Henrique Fendrich (Crônica de São Bento)
Jornalista são-bentense residindo em Brasília/DF
Que o túmulo de Maria Bueno esteja rodeado por placas de agradecimento é coisa que eu já esperava. Acontece em muitas cidades: uma jovem é morta na flor da idade e desde então milagres começam a ser atribuídos a ela. Maria Bueno é a santinha de Curitiba, assim como Olga Tavares é a de Taubaté, ou Julieta Chaves é a de Sorocaba. Ergue-se uma capela no túmulo e o local passa a receber a visita de peregrinos. Entre os que recebem uma graça, alguns se lembram de agradecer. E mandam fazer uma placa, para que o milagre não seja esquecido.

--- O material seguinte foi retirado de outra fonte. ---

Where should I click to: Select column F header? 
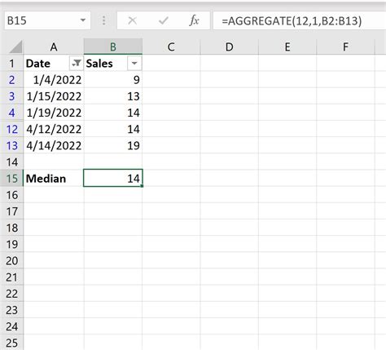345,47
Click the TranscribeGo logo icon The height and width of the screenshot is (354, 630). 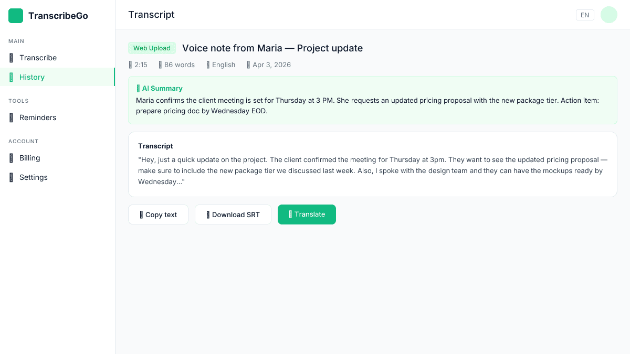[15, 16]
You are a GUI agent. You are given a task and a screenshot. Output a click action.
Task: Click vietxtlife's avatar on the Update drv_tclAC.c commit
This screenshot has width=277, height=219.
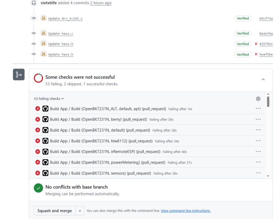[x=43, y=18]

Tudo isso eu já esperava quando visitei (turista estranho que sou) o cemitério de Curitiba. O que realmente me espantou estava a algumas fileiras de distância, no túmulo do Barão do Serro Azul. Ora, antes de ser uma rua, o Barão do Serro Azul foi um importante político e empresário paranaense, tido como o maior produtor de erva-mate do mundo. Morreu executado, em meio às estripulias da Revolução Federalista. Curiosamente, seus restos não estão no túmulo a ele dedicado. Mas lá está uma plaquinha, em agradecimento por uma graça concedida.
Enquanto caminho pelo cemitério, dou-me conta do motivo para que ele seja objeto de visitação turística: evidentemente, houve em tempos passados uma competição para ver quem passava a eternidade melhor acomodado. O resultado são jazigos enormes e suntuosos, verdadeiros monumentos nos quais só falta uma cascata artificial com filhote de jacaré. Se Lázaro estivesse enterrado ali, Jesus diria “removam a pedra” – e os homens levariam dias.
No túmulo de um faraó, encontro homens retocando a pintura da enorme pirâmide que lhe serve de torre. Ouvem rádio, cantam e assobiam – Memento mori, eu lhes diria. No resto do cemitério só se ouve o vento – o vento e o sinistro balançar dos puxadores de gaveta em cada túmulo. Aproveito a sombra de um grande mausoléu para descansar. Mexo no celular e descubro que existe sinal wi-fi no meio do cemitério. Morto sim; desconectado, jamais.
Um quase-atropelado
Decidi atravessar a rua fora da faixa de pedestres - eu estava com pressa para chegar ao trabalho. Olhei para o lado de lá da pista e não vi carro algum. Do lado de cá, nem olhei: apenas desci da calçada e pus os pés na rua. No que fiz isso, passou a centímetros de mim um carro em velocidade. Foi tão rápido que, se ele houvesse me atingido, eu só daria pela coisa depois de morto.
Fiquei pensando no que teria acontecido se eu realmente tivesse sido atropelado. Logo se ajuntaria uma multidão ao meu redor. O motorista diria que eu havia entrado na frente do carro. Viria a assistência, mas seria tarde. É possível que eu emplacasse uma nota no jornal, quem sabe até na TV (me chamariam de “um jovem”).
Alguém colocaria a mão nos meus bolsos através de identificação, mas só acharia moedas e as chaves da casa. Abriria a minha bolsa. Encontraria um caderno, um livro e uma maçã. Mexeria no meu celular, mas demoraria a descobrir os meus parentes. No meu trabalho, só descobririam depois que ligassem atrás de mim. Mas eu levaria para o túmulo os acontecimentos da reunião que havia acompanhado pela manhã.
Todo esse cenário não me pareceu muito agradável, então é provável que eu preste mais atenção da próxima vez.